The Minister's predecessor made a number of decisions about remedial teachers across the country. He informed all principals that every school would have a remedial teacher. It so happened that by spreading the availability of teachers to schools it meant there was a reduction in the availability of such teachers for children who required remedial teaching, and Beaufort College in Navan, is not any different. It is a second level school run in conjunction with the VEC in Navan, and has just under 600 pupils. I am informed by the secretary of the parents' council at the college that the decision by the former Minister has led to a reduction in the availability of teaching hours for children who require remedial teaching.
This is wrong and it is an exercise by Government in playing around with figures at the expense of school children, not only at Beaufort College but also in other schools around the country. There are now insufficient hours available for remedial teaching in schools such as Beaufort College. How does the Minister intend to rectify this problem?

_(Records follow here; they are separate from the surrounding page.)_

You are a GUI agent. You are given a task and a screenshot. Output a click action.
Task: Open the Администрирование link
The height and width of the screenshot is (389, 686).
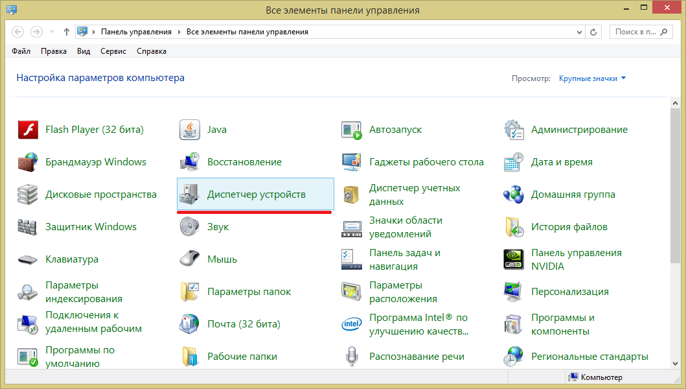tap(578, 130)
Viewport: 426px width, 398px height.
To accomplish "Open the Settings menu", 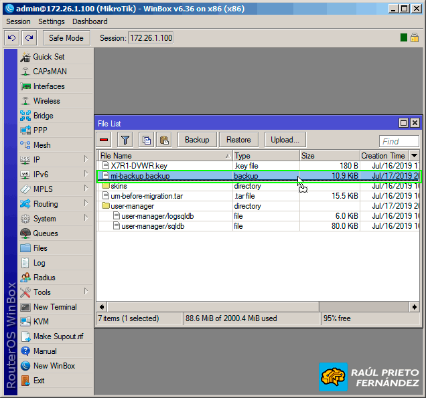I will (x=52, y=21).
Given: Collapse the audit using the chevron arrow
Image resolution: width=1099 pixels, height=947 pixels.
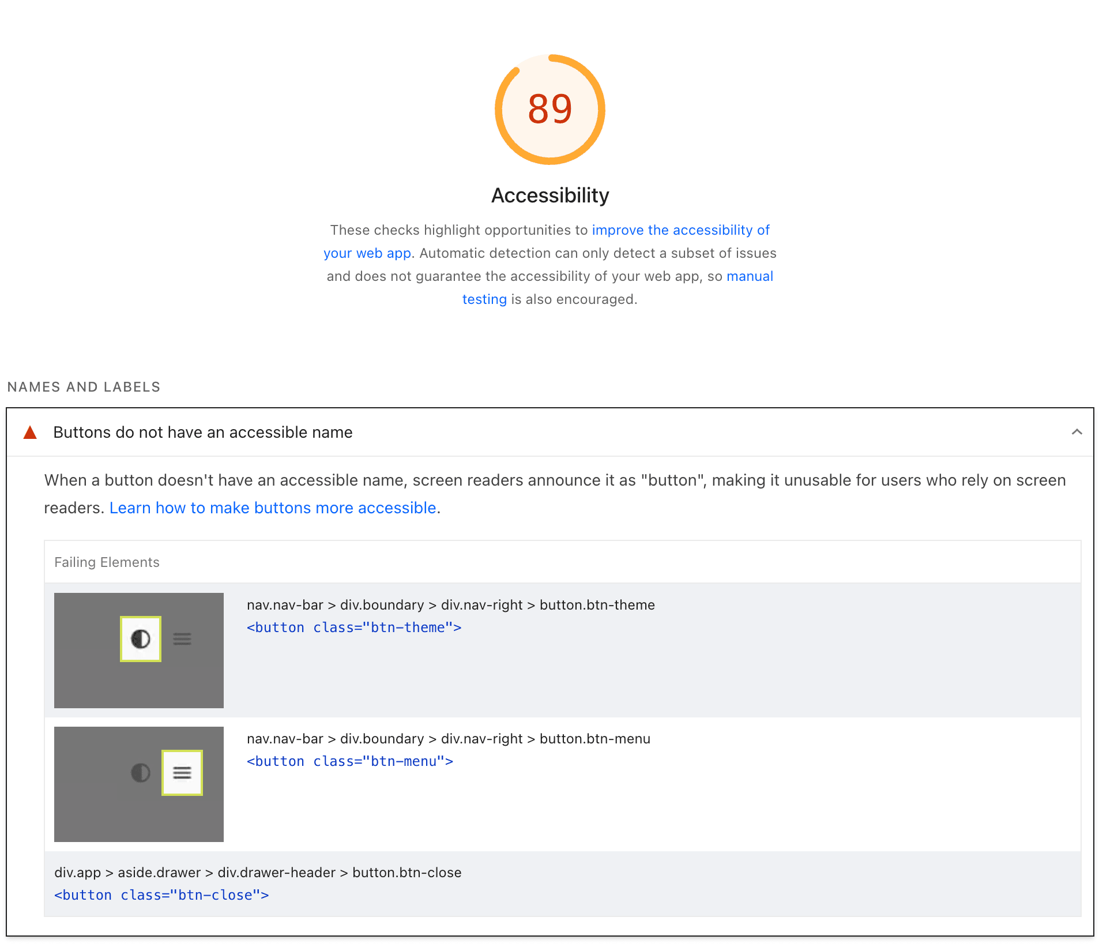Looking at the screenshot, I should pos(1077,432).
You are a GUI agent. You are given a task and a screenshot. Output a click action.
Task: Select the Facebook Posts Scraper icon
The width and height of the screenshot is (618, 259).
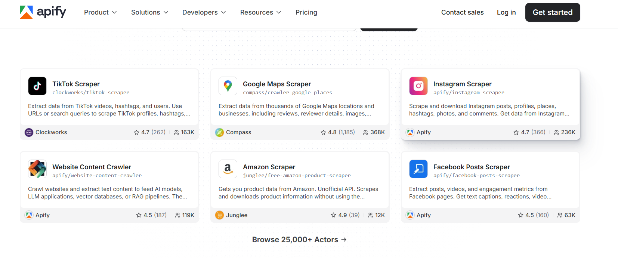click(x=418, y=169)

A few months ago I had the opportunity of raising this issue in the House in relation to primary school remedial teachers. Some of those remedial teachers had been covering four schools but their services were then extended so that they were covering six schools in part of the northern end of County Meath. Teachers are now spending half the time in their cars travelling from one school to another at the expense of children they are supposed to be teaching.
A radical change of policy is needed by the Department. The Minister should take the initiative and rectify the problem. In his reply, I would like to hear the Minister stating that his priority is to ensure that every child needing remedial teaching – and not just in Navan – will be able to spend more time with such teachers rather than less. The result of the previous Minister's decision to provide remedial teaching all over the country was to take such teaching away from children who already had it. There is no point in pretending to parents of schoolchildren that there is a remedial teaching service in every school while in essence only a marginal service is available in schools such as Beaufort College in Navan. I ask the Minister to deal with this as a new initiative in his new brief. I ask him to solve this problem by providing extra teachers and to ensuring that pupils who require a remedial teaching service will have longer hours of remedial teaching. This is the least we can do to with the funds that are available due to the Celtic tiger. We should ensure that children have a proper remedial teaching service. Reports on the numbers of children leaving school without a proper education indicate that the lack of remedial teaching is a contributory factor. I ask the Minister to make this a priority.